The increasing demand for computational resources to support advanced artificial intelligence, particularly the training of large language models, necessitates innovative approaches to high-performance computing (HPC) infrastructure. Recent developments demonstrate the potential of privately funded HPC systems to contribute significantly to this landscape. Fumikazu Konishi, alongside colleagues at the SAKURA Internet Research Center, detail the development and performance of SAKURAONE, a managed HPC cluster designed to facilitate advanced workloads. Their work, entitled ‘SAKURAONE: Empowering Transparent and Open AI Platforms through Private-Sector HPC Investment in Japan’, showcases a system achieving notable performance and, crucially, employing a fully open networking stack based on 800 Gigabit Ethernet and the SONiC operating system, a configuration currently unique within the top 100 systems on the TOP500 list.

The SAKURAONE cluster attained a ranking of 49th globally based on the High Performance Linpack (HPL) benchmark, achieving a sustained performance of 33.95 PetaFLOPS/s (PFLOP/s) on this metric. Further evaluation using the High Performance Conjugate Gradient (HPCG) benchmark yielded 396.295 TeraFLOPS/s (TFLOP/s), while the HPL-MxP benchmark, designed to assess performance on low-precision workloads relevant to AI, demonstrated 339.86 PFLOP/s utilising FP8 precision. The system comprises 100 compute nodes, each equipped with eight H100 GPUs, and is supported by a 2 Petabyte all-flash Lustre storage subsystem. Inter-node communication benefits from a full-bisection bandwidth interconnect based on a Rail-Optimized topology, utilising 800 GbE links and RoCEv2 (RDMA over Converged Ethernet version 2) to facilitate high-speed, lossless data transfers.
Sakura currently ranks 49th globally in high-performance computing (HPC), as measured by the High Performance Linpack (HPL) benchmark, a widely used metric for assessing a system’s floating-point performance. The system delivers a sustained performance of 33.95 petaflops per second on HPL and 396.295 teraflops per second on the High Performance Conjugate Gradient (HPCG) benchmark, a test designed to better evaluate systems handling real-world scientific applications. These results confirm its capability to manage complex scientific simulations and data analysis tasks effectively, establishing it as a significant HPC resource.

A key differentiator for Sakura resides in its adoption of a fully open networking stack, utilising 800 Gigabit Ethernet (GbE) and the Software for Open Networking in the Cloud (SONiC) operating system. This represents a departure from traditional approaches that rely on proprietary technologies like InfiniBand, a high-bandwidth network communication standard, and validates the feasibility of open, vendor-neutral solutions for large-scale HPC infrastructure. This innovative approach encourages wider adoption of open standards within the HPC sector.

Sakura’s architecture comprises 100 compute nodes, each equipped with eight NVIDIA H100 GPUs, providing substantial processing capacity for both traditional HPC and emerging artificial intelligence (AI) workloads.
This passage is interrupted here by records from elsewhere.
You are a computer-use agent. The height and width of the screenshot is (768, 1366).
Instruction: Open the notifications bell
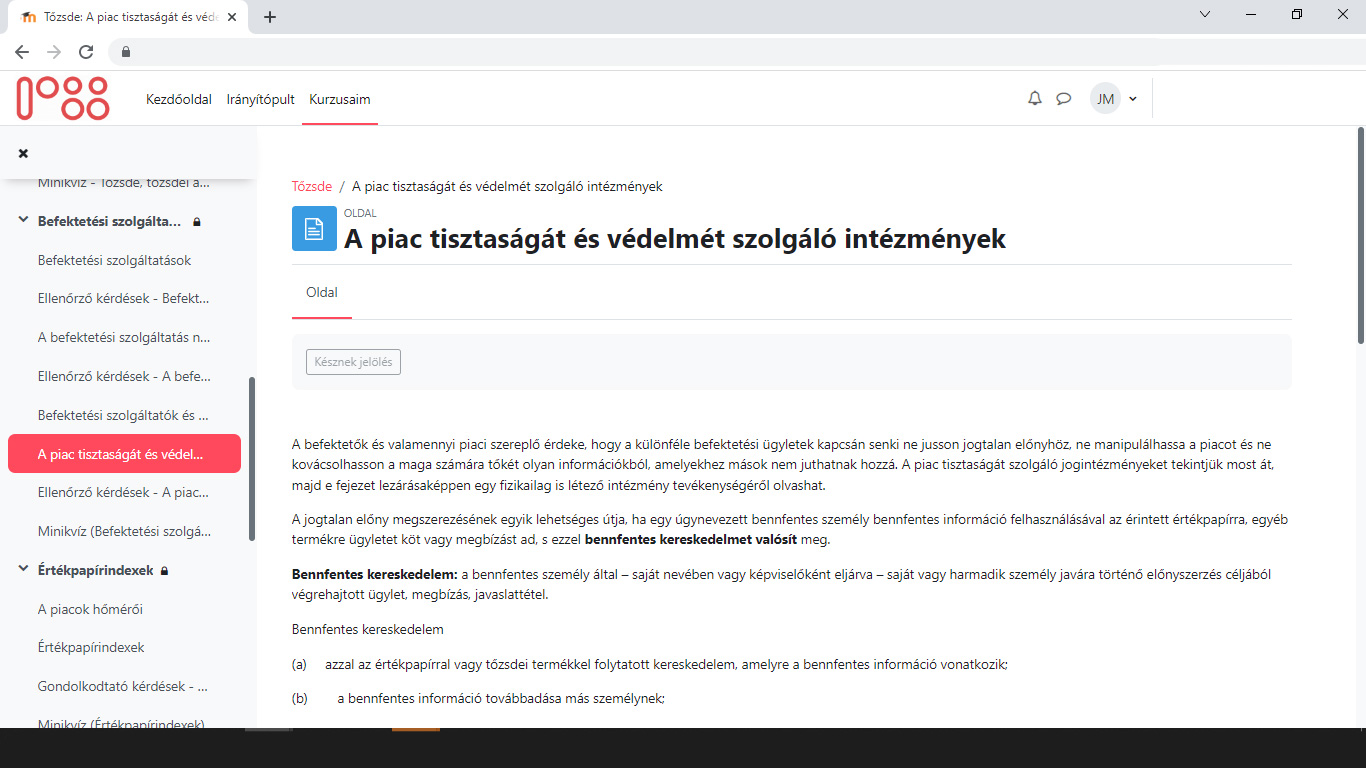[1034, 98]
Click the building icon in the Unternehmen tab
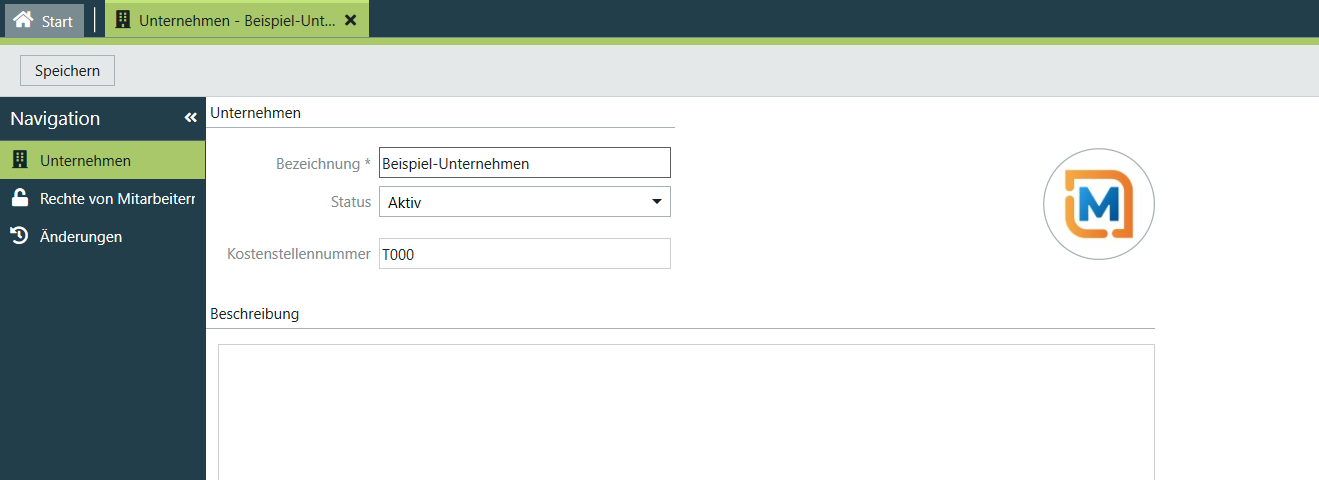1319x480 pixels. point(123,20)
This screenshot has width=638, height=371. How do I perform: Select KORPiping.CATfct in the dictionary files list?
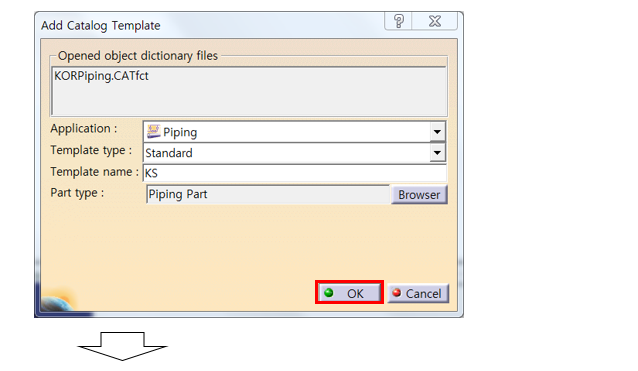click(x=101, y=76)
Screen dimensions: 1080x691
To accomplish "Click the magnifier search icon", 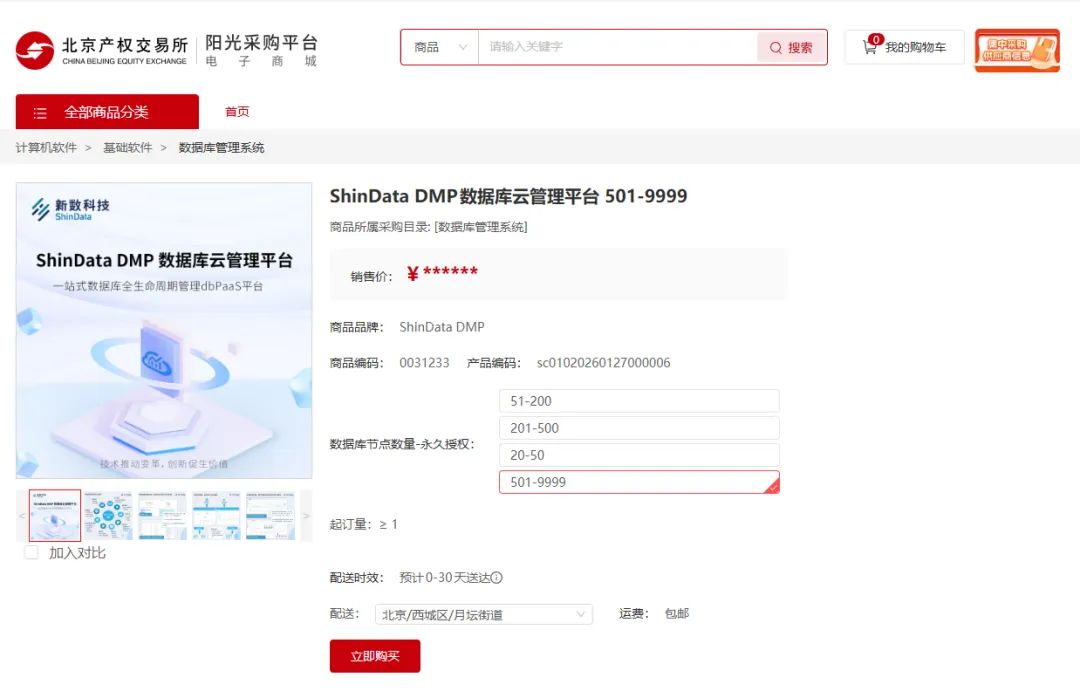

The all-flash Lustre storage subsystem, with a capacity of 2 petabytes (equivalent to 2,000 terabytes), ensures high-throughput and low-latency data access, critical for data-intensive applications and efficient data management. This combination of processing and storage capabilities supports the training of large language models (LLMs) and other computationally demanding AI tasks, accelerating scientific discovery.

Furthermore, the system’s Rail-Optimized topology, utilising a full-bisection bandwidth interconnect with 800GbE links, facilitates high-speed, lossless data transfers between nodes. This topology, combined with RDMA over Converged Ethernet version 2 (RoCEv2), a protocol enabling efficient data transfer directly between application memory, mitigates communication bottlenecks and enhances performance in large-scale parallel applications, ensuring efficient data exchange. The design prioritises efficient data movement, crucial for maintaining performance as the system scales and handles increasingly complex workloads.

Sakura’s successful implementation of Ethernet, rather than the traditionally favoured InfiniBand, represents a significant contribution, demonstrating a viable alternative for high-performance networking in demanding computational environments and potentially lowering costs associated with proprietary interconnect technologies. This shift towards open standards fosters innovation and competition within the HPC ecosystem.

Sakura’s innovative approach to networking, utilising 800 Gigabit Ethernet and SONiC, distinguishes it from traditional HPC systems reliant on InfiniBand. This open networking stack offers several advantages, including lower costs, increased flexibility, and greater vendor choice. By embracing open standards, Sakura promotes innovation and collaboration within the HPC community, positioning it as a leader in the next generation of HPC infrastructure.